* AUFGABEN
(a) Was war für Lassalle der Staat, und was war dagegen für Marx die Eroberung des Staates, laut dem Text über Marxismus und Anarchismus?
(b) Setzen Sie den Text über Marxismus und Anarchismus im Anschluss an seinen letzten Satz fort.

* VORLIEGENDER TEXT
══════════════════════════════

Der Marxismus lehrte, daß dem Sozialismus eine Periode unerhörter Konzentration wirtschaftlicher und politischer Macht vorausgehen werde; das Proletariat müsse sich der staatlichen Macht bedienen, um dem Kapitalismus die letzten, entscheidenden Schläge zu versetzen, danach aber werde die politische Zentralisation in der Form des Staates absterben und die neue Gesellschaft als eine Assoziation freier und gleichberechtigter Produzenten ans Licht treten. Lassalle dagegen lehnte Marx' anarchistische Zielformel ab und erblickte im Staat den echten und dauernden Garanten von Freiheit und Wohlfahrt. Er war prinzipieller Staatssozialist; für Marx war die Eroberung des Staates ein bloß taktisches Mittel. Trotz dieses Gegensatzes fanden sich beide Gedankenströmungen im demokratischen Staatssozialismus zusammen und Marx' Idee des später absterbenden Staates, mit der sich noch Lenin herumschlug, wurde fallengelassen, im Westen verdrängt durch den Glauben an die zentralistische, parlamentarische Demokratie und im Osten zugunsten der sog. Diktatur des Proletariats, ausgeübt von der Kommunistischen Partei, die das Proletariat "vertritt". (…)
(...) wir (sehen) das Problem, ohne eine anarchistische Heilslehre an die Stelle geschlossener Systeme setzen zu wollen. Dazu würden sich die anarchistischen Ideen übrigens auch gar nicht eignen, da sie durchaus nicht einheitlich sind und in sehr verschiedenen Nuancen auftreten. Wir neigen darum auch zu der Auffassung, daß anarchistische Gedanken und syndikalistische Strömungen (die letzteren in der Praxis der Arbeiterbewegung) keineswegs nur in den Bewegungen zum Ausdruck kommen, die den Anspruch erheben, die Kontinuität der anarchistischen Ideenentwicklung zu vertreten, sondern sowohl kritisch wie konstruktiv auch in zahlreichen anderen modernen Strömungen und selbst innerhalb von Gruppen, die dem Anarchismus eigentlich fremd gegenüberstehen.
Sieht man von Bakunins Hegelianismus und seiner vorübergehenden, teilweisen Beeinflussung durch Marx ab, so kann man sagen, daß der Anarchismus an das liberale Denken anschließt, obwohl er, wie die sozialistischen Schulen, die Organisation der sozialen Solidarität in einer klassenlosen Gesellschaft erstrebt. Alle anarchistischen Richtungen knüpfen an die Unterscheidung zwischen Staat und Gesellschaft an, doch ohne, wie das Manchester-tum, den Individualismus des kapitalistischen Unternehmertums zu akzeptieren. Der Anarchismus fordert ökonomisch-politischen Aufbau durch die freie Genossenschaft, gegenseitige Hilfe von unten auf, und versucht die assoziativen Tendenzen freier Gruppenbildung zur Grundlage einer neuen Sozialordnung zu machen, die, genau wie bei den übrigen sozialistischen Tendenzen, als eine Gesellschaft ohne Klassen, eine Vereinigung von Freien und Gleichen aufgefaßt wird. (…)

══════════════════════════════

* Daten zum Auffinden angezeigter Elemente
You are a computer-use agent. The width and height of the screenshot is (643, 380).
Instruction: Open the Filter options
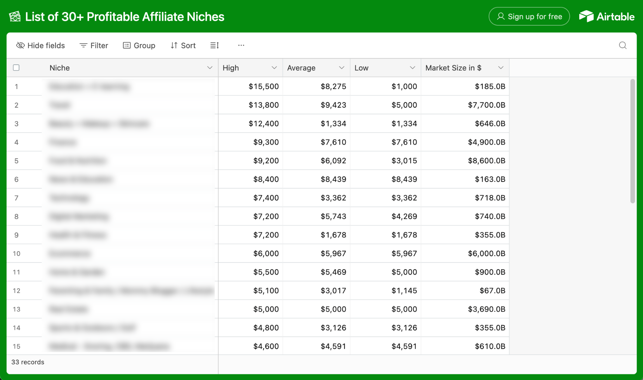pos(94,45)
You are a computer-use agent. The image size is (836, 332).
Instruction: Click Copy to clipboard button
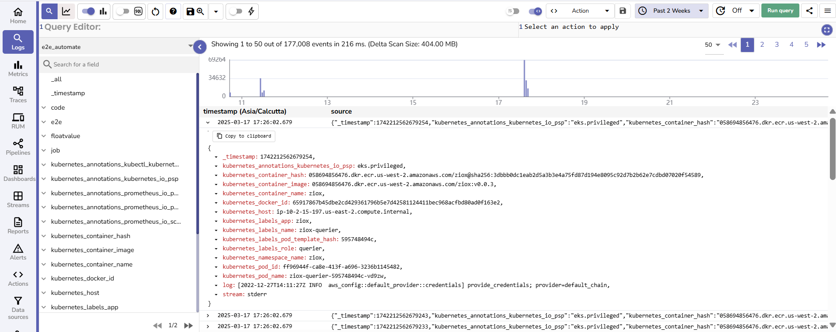244,136
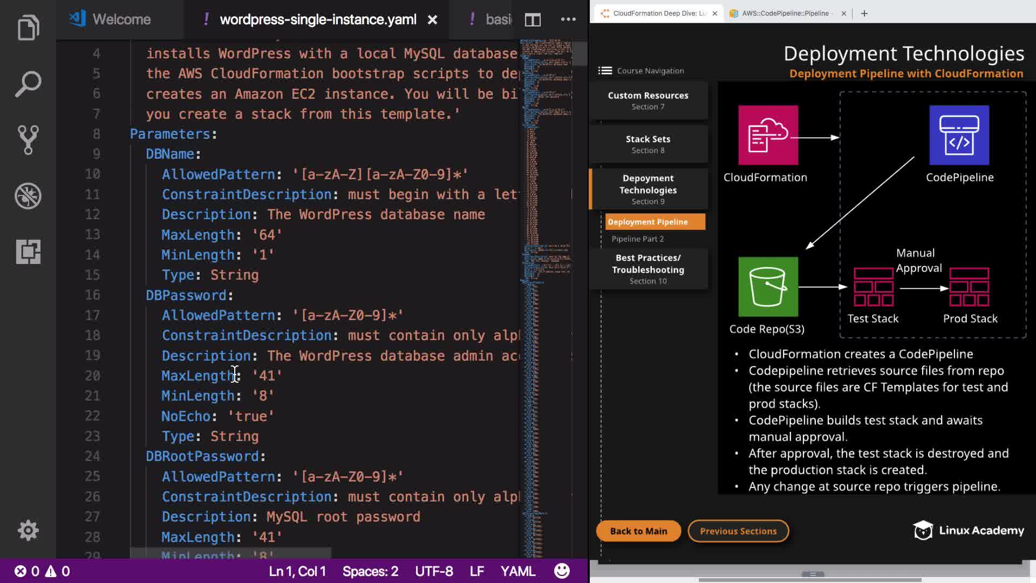The image size is (1036, 583).
Task: Click the feedback smiley in status bar
Action: pyautogui.click(x=562, y=571)
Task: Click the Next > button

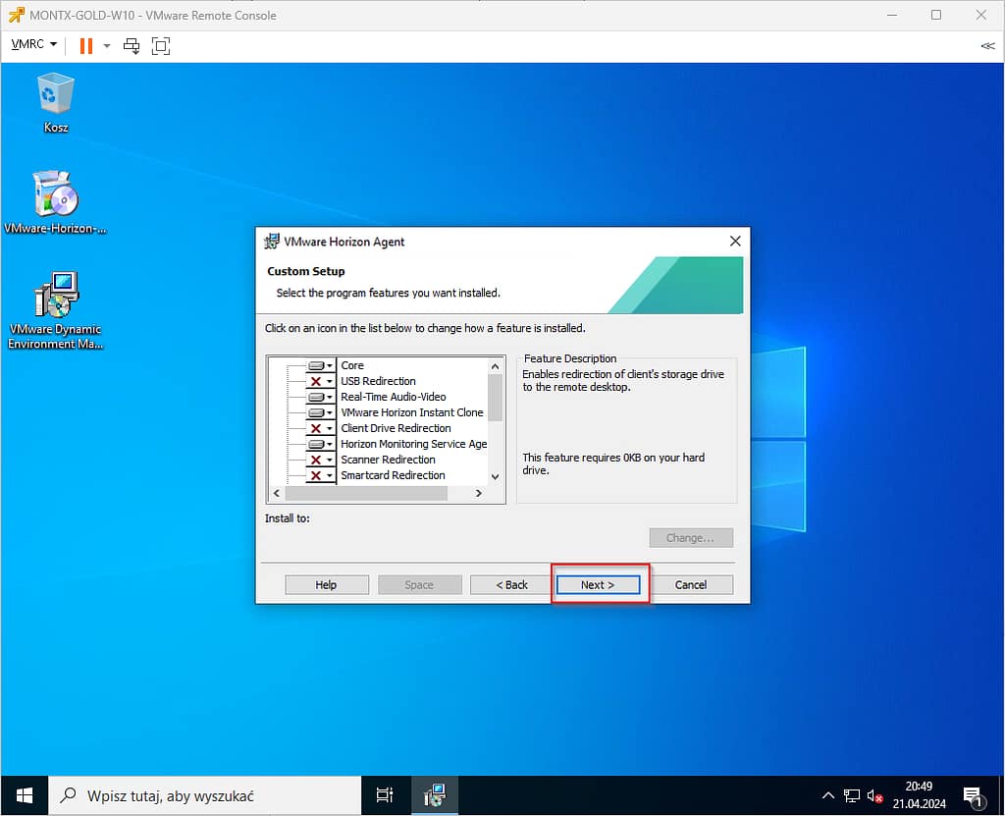Action: coord(598,584)
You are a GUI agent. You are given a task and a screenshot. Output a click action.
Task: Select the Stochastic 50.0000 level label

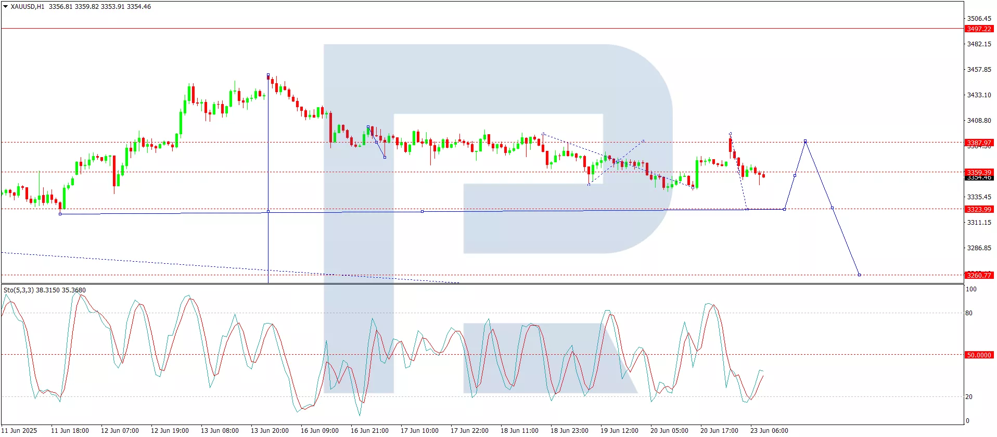979,355
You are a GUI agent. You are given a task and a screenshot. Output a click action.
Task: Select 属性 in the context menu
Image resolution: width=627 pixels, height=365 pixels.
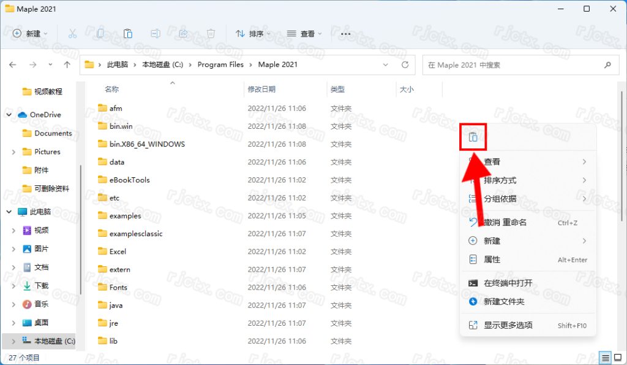click(x=492, y=259)

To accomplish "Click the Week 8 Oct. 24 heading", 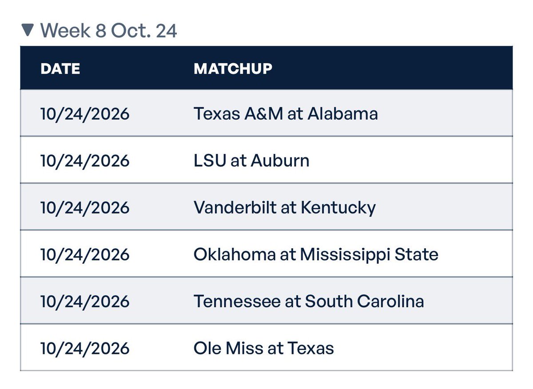I will coord(108,31).
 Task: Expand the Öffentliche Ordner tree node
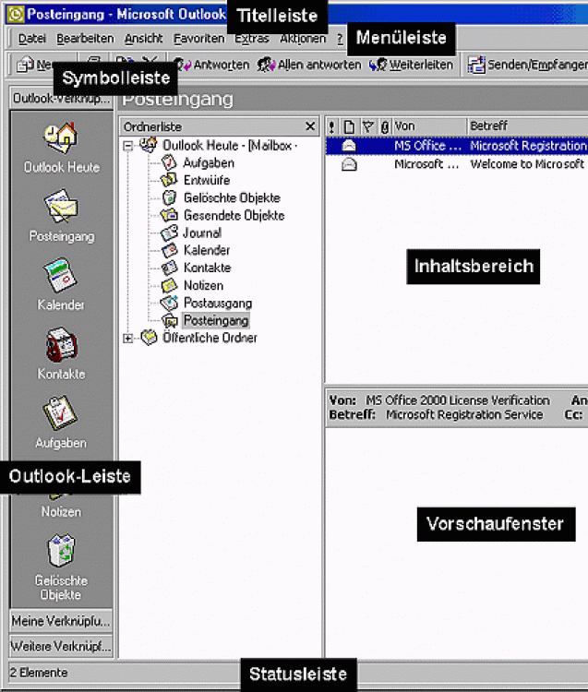pos(127,339)
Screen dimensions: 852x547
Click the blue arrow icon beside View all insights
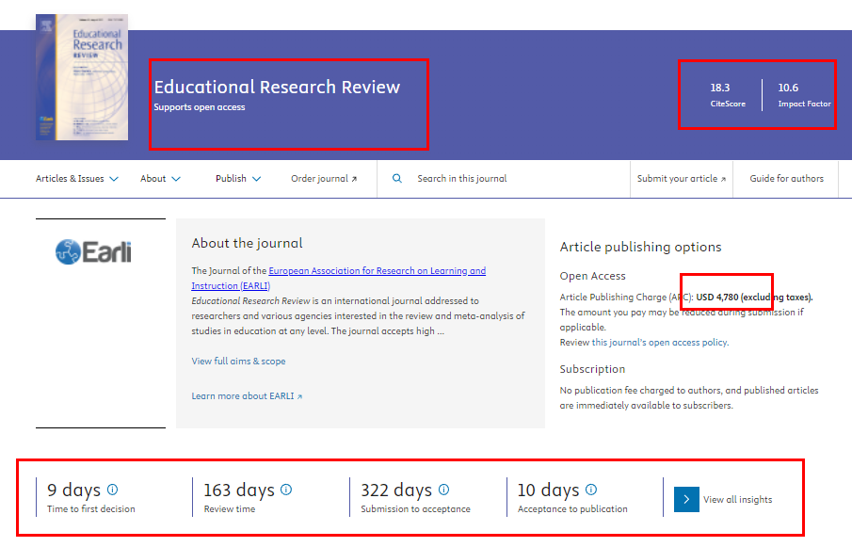[685, 498]

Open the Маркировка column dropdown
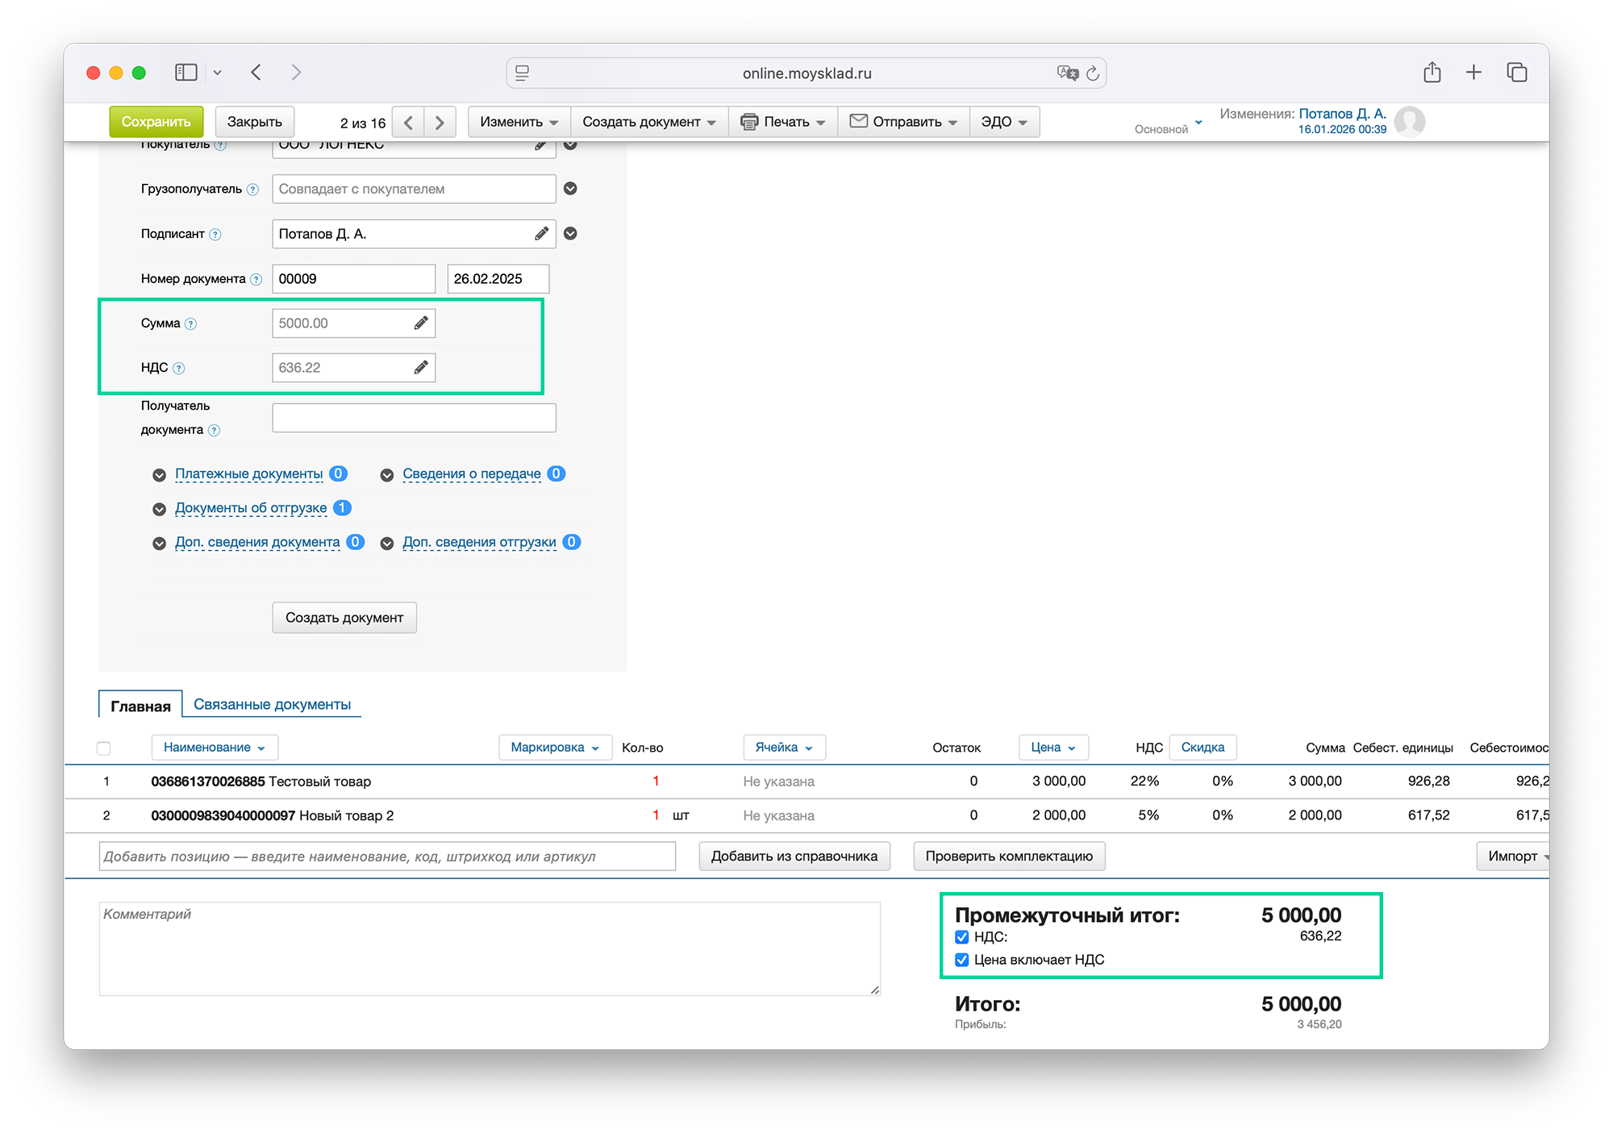tap(555, 748)
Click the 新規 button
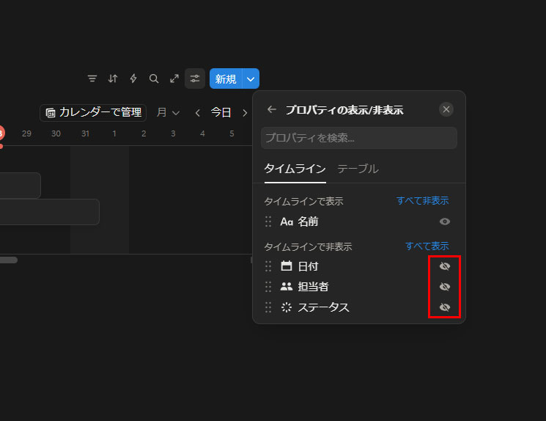 coord(226,79)
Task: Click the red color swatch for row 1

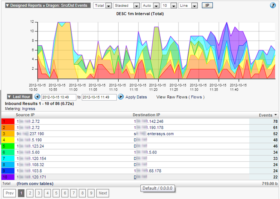Action: click(x=7, y=122)
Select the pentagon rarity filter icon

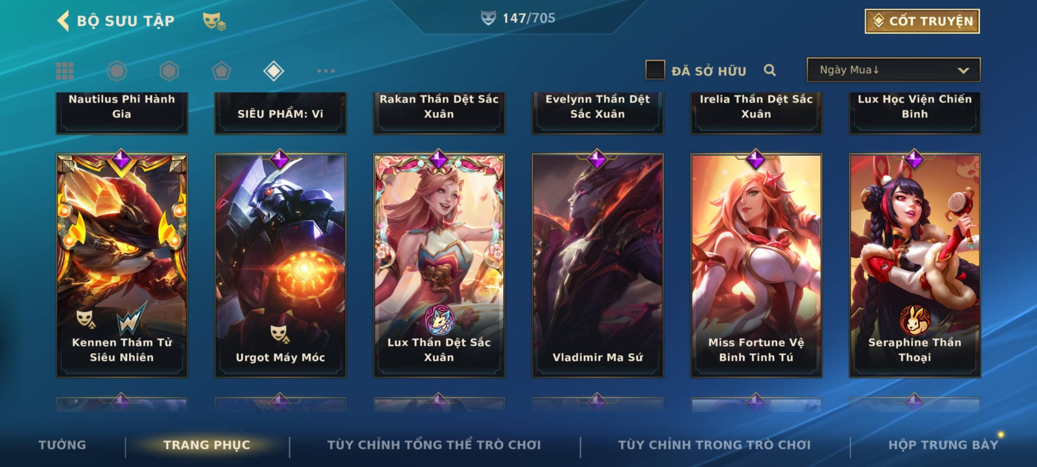click(x=221, y=71)
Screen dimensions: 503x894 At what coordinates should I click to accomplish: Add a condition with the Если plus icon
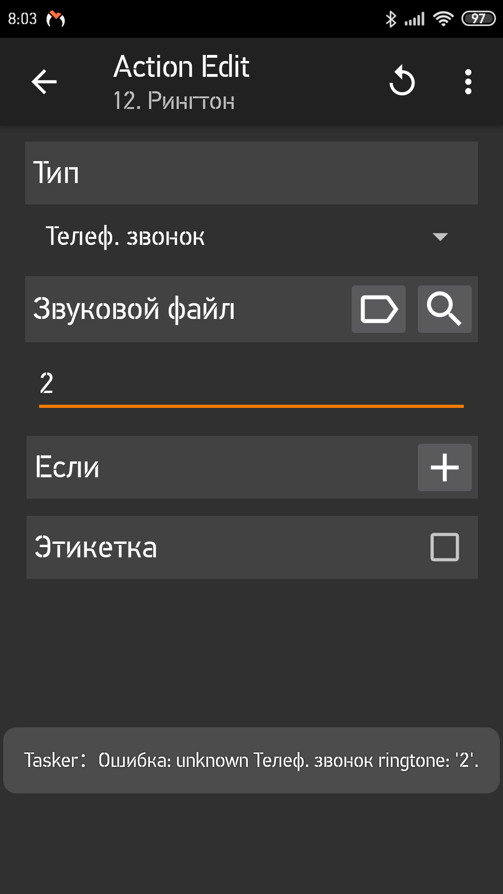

══════════════════════════════

* ANTWORTEN
(a) Für Lassalle war der Staat der echte und dauernde Garant von Freiheit und Wohlfahrt, für Marx war die Eroberung des Staates ein bloß taktisches Mittel.

(b)
... während Marx und Engels den Staat als Produkt einer natürlichen Arbeitsteilung betrachten, faßt ihn der Anarchismus als aus Unterwerfung hervorgegangen auf und proklamiert deshalb den Kampf gegen das Machtmonopol als Voraussetzung für alle Bestrebungen, die auf Abschaffung der wirtschaftlichen und sozialen Monopole hinauslaufen. Es gilt nicht, den Staat zu erobern, erklären die Anarchisten, sondern ihn zu überwinden - ihn zu "zerstören", wie die destruktive Parole lautet, oder ihn "überflüssig" zu machen im Sinne des genossenschaftlichen Sozialismus eines Gustav Landauer.
Zu den Voraussetzungen des Anarchismus gehört der Appell an den Freiheitswillen und die "direkte Aktion" der Einzelnen und freien Gruppen gegen jede Form von Tyrannei. (...) Der Anarchismus des vorigen Jahrhunderts, vor allem der Syndikalismus, schließt nicht an (...) individualistische Interpretationen an, sondern zeigt stärkere soziale Interessen. Immerhin scheint heute der Augenblick gekommen, in dem man die soziale Forderung wieder einmal vom Gesichtspunkt des Individuums aus denken sollte, um den autoritären Kollektivismus zu vermeiden, der jede Entwicklung zu höherer Kultur bedroht. (…)
Grundsätzlich sei gesagt, daß der Anarchismus eine Lehre von der Befreiung des Menschen ist, die sich an Angehörige aller Klassen wendet, während der Syndikalismus die Erscheinungsform des Anarchismus im Rahmen der modernen Arbeiterbewegung darstellt. (…)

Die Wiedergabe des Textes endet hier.